**Aim:**
Edit the material in the stretch from the line containing "Task: Click the Twitter bird logo" through the line containing "[x=43, y=25]" by replacing "address bar" with "URL bar" and keeping everything else the same. Return only those lines.

## BEGIN Supplied records

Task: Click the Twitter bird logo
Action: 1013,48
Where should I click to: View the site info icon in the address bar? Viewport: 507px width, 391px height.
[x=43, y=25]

## END Supplied records
## BEGIN Supplied records

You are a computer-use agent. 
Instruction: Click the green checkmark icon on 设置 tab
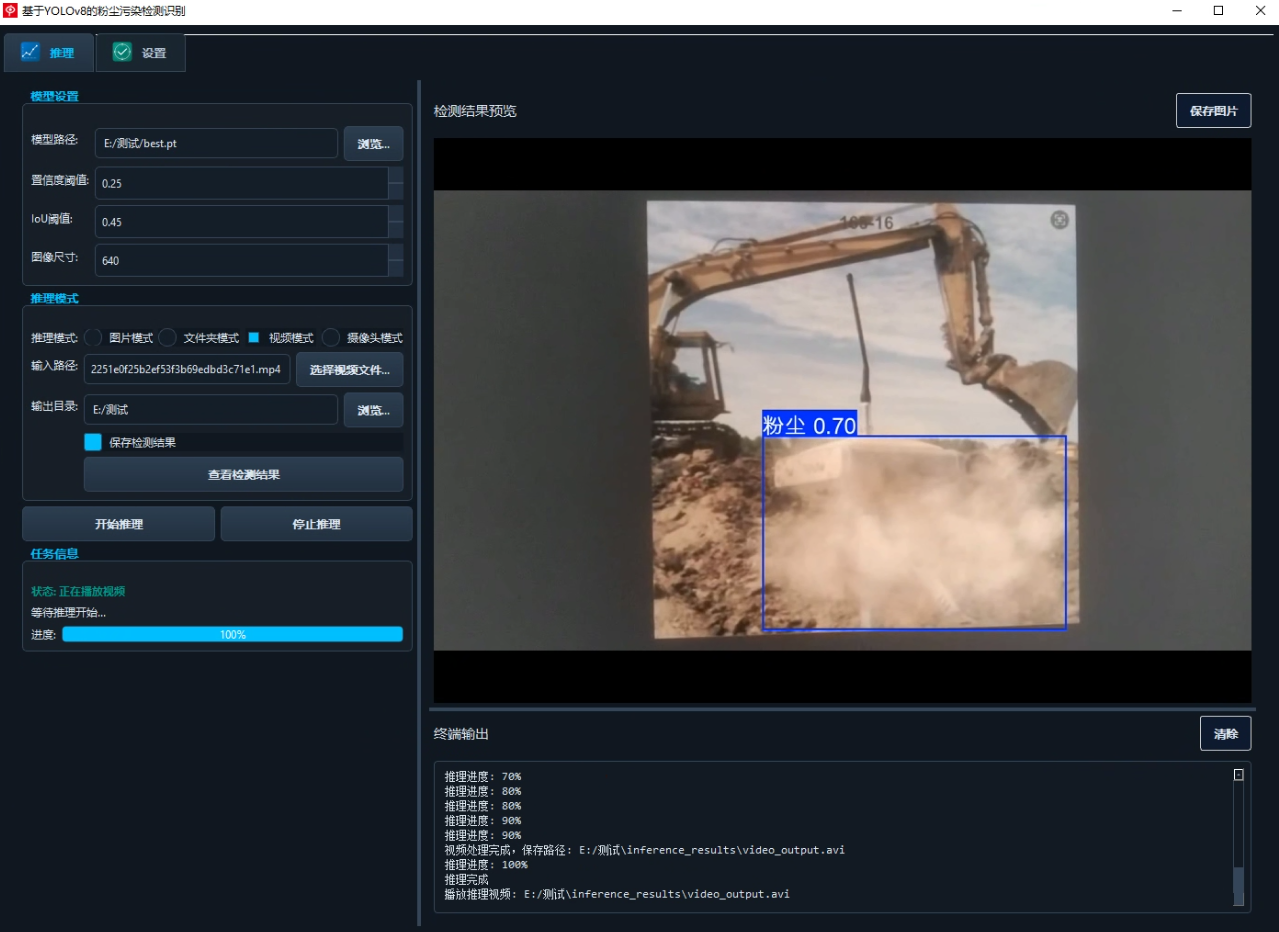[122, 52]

## END Supplied records

**Result below:**
Task: Click the Twitter bird logo
Action: 1013,48
Where should I click to: View the site info icon in the URL bar? Viewport: 507px width, 391px height.
[x=43, y=25]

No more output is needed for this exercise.